In SASS bezeichnet man Variablen als Variablen, aus Funktionen werden Mixins außerdem gibt es die verschachtelte Schreibweise. Was das alles bedeuten soll lesen Sie jetzt.


Variablen in CSS nutzen. Mit SCSS kein Problem.

Mit SCSS können Sie Variablen in CSS nutzen. Variablen speichern Werte. Sie müssen eine Variable nur ein mal erstellen um sie an beliebigen Orten in der SCSS Datei zu verwenden. Das bringt bei große Projekten mit vielen tausend Zeilen Code große Vorteile mit sich.

Stellen Sie sich folgendes Szenario vor. Sie haben eine schöne Firmenwebseite im modernen Responsive Design für Ihren Kunden erstellt. Ihr Kunde ist ziemlich Happy aber die Schriftfarbe stimmt noch nicht so ganz. Glücklicherweise nutzen Sie bereits SCSS und haben die Schriftfarbe in einer Variable gespeichert. Sie ändern lediglich den Wert der Variablen lehnen sich entspannt zurück und lassen den Compiler Ihr neues CSS schreiben.

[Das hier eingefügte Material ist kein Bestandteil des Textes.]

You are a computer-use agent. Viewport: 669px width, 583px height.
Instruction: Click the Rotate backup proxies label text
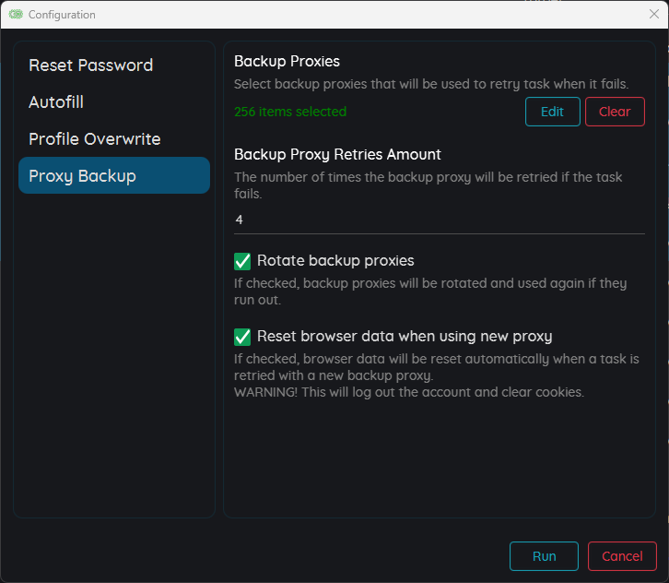click(335, 260)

Variablen beginnen mit einem Dollar-Zeichen und werden wie CSS Werte definiert. Sehen Sie sich dafür das folgende Beispiel an:

$textColor: green;
$textSize: 14px;

p {
    color: $textColor;
    font-size: $textSize;
}

h1 {
    color: $textColor;
}

CSS mit Funktionen. Mixins machen’s möglich

Funktionen stellen die Anwendungslogik in der Programmierung bereit und werden verwendet, wenn es darum geht komplexe Anweisungen mehrfach oder an unterschiedlichen Orten durchzuführen. Außerdem helfen sie Code zu strukturieren und Schreibaufwand zu reduzieren. SASS ist eine Stylesheet-Sprache. Es lassen sich keine Programme damit schreiben. Dennoch bietet SASS mit Mixins die Möglichkeit Textblöcke zu gruppieren und diese durch ein Kürzel an verschiedenen Stellen im Stylesheet einzufügen. Auch Argumente können Sie in Mixins nutzen. Sehen Sie sich das nächsten Beispiel an:

@mixin vendor($name, $argument) {
    -webkit-#{$name}: #{$argument};
    -ms-#{$name}: #{$argument};
    -moz-#{$name}: #{$argument};
    -o-#{$name}: #{$argument};
    #{$name}: #{$argument};
 }

Sie kennen das Problem, wenn Sie Vendor-Prefixe verwenden. Man muss einfach alles doppelt und dreimal eingeben. Mit der oben stehenden „Mixin-Funktion“ können Sie den Schreibaufwand im Stylesheet erheblich reduzieren.

div.round-box {
    @include vendor(border-radius, 5px);
}

CSS-Selektoren ganz einfach kombinieren mit der verschachtelten Schreibweise

Um den Schreibaufwand beim Verbinden von CSS-Selektoren zu verringern bringt SCSS die verschachtelte Schreibweise mit. Ich verwende die verschachtelte Schreibweise immer gerne bei in sich geschlossenen Modulen wie zum Beispiel einer JavaScript (jQuery) Slideshow. Werte die innerhalb des Moduls gesetzt werden, haben keine Auswirkungen auf Elemente, die sich außerhalb des Moduls befinden. In der üblichen CSS Schreibweise funktioniert das so:

.slideshow p {
    background: white;
    color: black;
}
.slideshow h1 {
    font-size: 64px;
    font-weight: bold;
}
.slideshow .item {
    width: 100%;
}

Die verschachtelte Schreibweise in SCSS ermöglicht die Umsetzung mit weniger Text:

.slideshow {
    p {
        background: white;
        color: black;
    }
    h1 {
        font-size: 64px;
        font-weight: bold;
    }
    .item {
        width: 100%;
    }
}

Selbstverständlich sind die Möglichkeiten mit SASS deutlich umfangreicher. Die oben genannten Funktionen (unter anderem die Verwendung von Variablen in CSS) nutze ich aber regelmässig. Wenn Sie finden, dass ich etwas wichtiges vergessen habe, dann schreiben Sie gerne einen Kommentar.

Abschließend möchte ich noch auf die SASS-Dokumentation (Englisch) verweisen in der sie weiteres über die Möglichkeiten von SASS erfahren können.